The NHS Commissioning Board has published its blueprint for the new local commissioners in the health service, but many are still worried about the impact of QIPP.
The Board, which gains statutory powers in April, has set out its ambitions for the NHS in its new form, with a focus on helping local clinicians deliver more responsive health services, improving outcomes for patients, addressing local priorities and meeting the rights people have under the NHS Constitution.
The Board, which will be in charge of the 227 new clinical commissioning groups from next year, is part of the major reform of the NHS that will see the old management structure of the 162 primary care trusts and strategic health authorities abolished next year.
The ‘Everyone Counts’ document outlines the incentives and levers that will be used to improve services from April 2013, the first year of the new NHS.
Specifically, the new guidance says that CCGs will be judged on 48 measures of care including death rates and emergency hospital admissions. These groups, made up primarily of GPs, will be judged on areas including premature death, quality of life, recovery, patient experience, safe environment and protection against avoidable harm.
Targets also include antipsychotic prescribing rates and patient experience of GP out-of-hours care, meaning practices are likely to face renewed scrutiny from their CCGs in these areas.
As PharmaTimes UK News reported earlier this week, the NHS will in addition look to move towards routine services being available seven days a week.

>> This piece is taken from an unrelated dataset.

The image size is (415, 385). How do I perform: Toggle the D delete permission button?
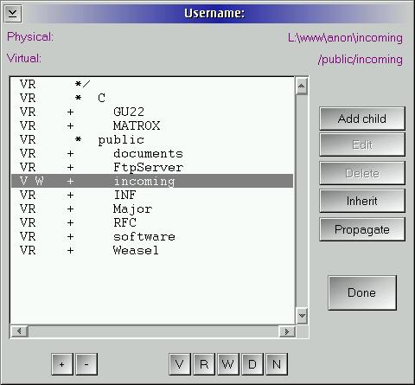pyautogui.click(x=252, y=364)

The King’s Fund director of policy, Anna Dixon, said the think-tank welcomed much of the new guidance, but warned “some commissioners and providers may find it challenging to fully implement the guidance at a time of unprecedented financial constraint”, given that the NHS is looking to save £5 billion per year until at least 2015 under the QIPP challenge.
The doctors’ union the BMA has also issued the same warning, with its chairman Dr Mark Porter saying: “[The] guidance is an extremely ambitious plan for the NHS in England, particularly at this time of major structural change and continuing financial pressure. While many of the aims are laudable, new CCGs will have the very real challenge of putting these aspirations into practice.”

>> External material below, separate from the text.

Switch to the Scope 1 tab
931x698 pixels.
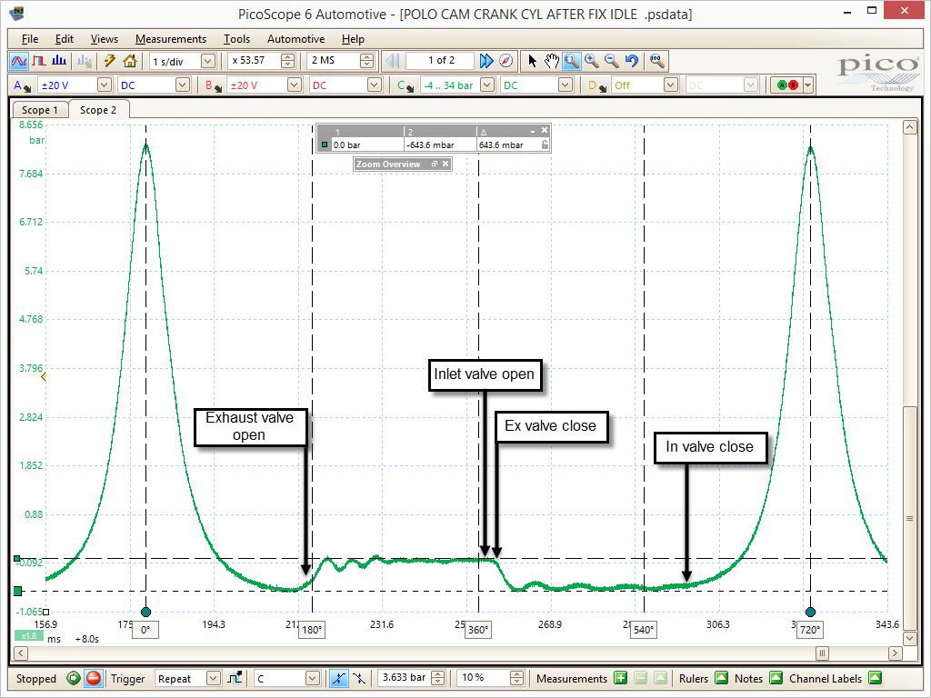click(x=39, y=110)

Sir David Nicholson, the NHS Commissioning Board’s new chief executive, did not make light of the financial problems facing the NHS. He said: “There are big challenges – not least the financial backdrop – but we must be ambitious. We want to make the NHS the best customer service in the world by doing more to put patients in the driving seat. We are determined to focus on outcomes and the rights people have under the NHS Constitution, as well as ensure those most in need gain most from the support we provide."

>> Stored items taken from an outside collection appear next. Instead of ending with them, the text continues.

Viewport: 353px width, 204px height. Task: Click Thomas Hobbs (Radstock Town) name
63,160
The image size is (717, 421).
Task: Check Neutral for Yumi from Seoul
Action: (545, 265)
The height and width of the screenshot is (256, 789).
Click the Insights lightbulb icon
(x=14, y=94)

He added: “At the heart of our approach is local control over decision making. We want to put power in the hands of clinicians who know their patients best. We want to give them the money, information and tools to do the job. And we want the public to have the information they need to make choices and participate fully in the development of their health services.”
NHS Confederation interim director of policy, Jo Webber, said it was now time for local commissioners to take advantage of this blueprint and use their knowledge and skill to deliver improvements in their local areas. “This will require close working relationships with local organisations across health and social care,” she said, adding that they must make sure “that services are joined up to provide the best care for people".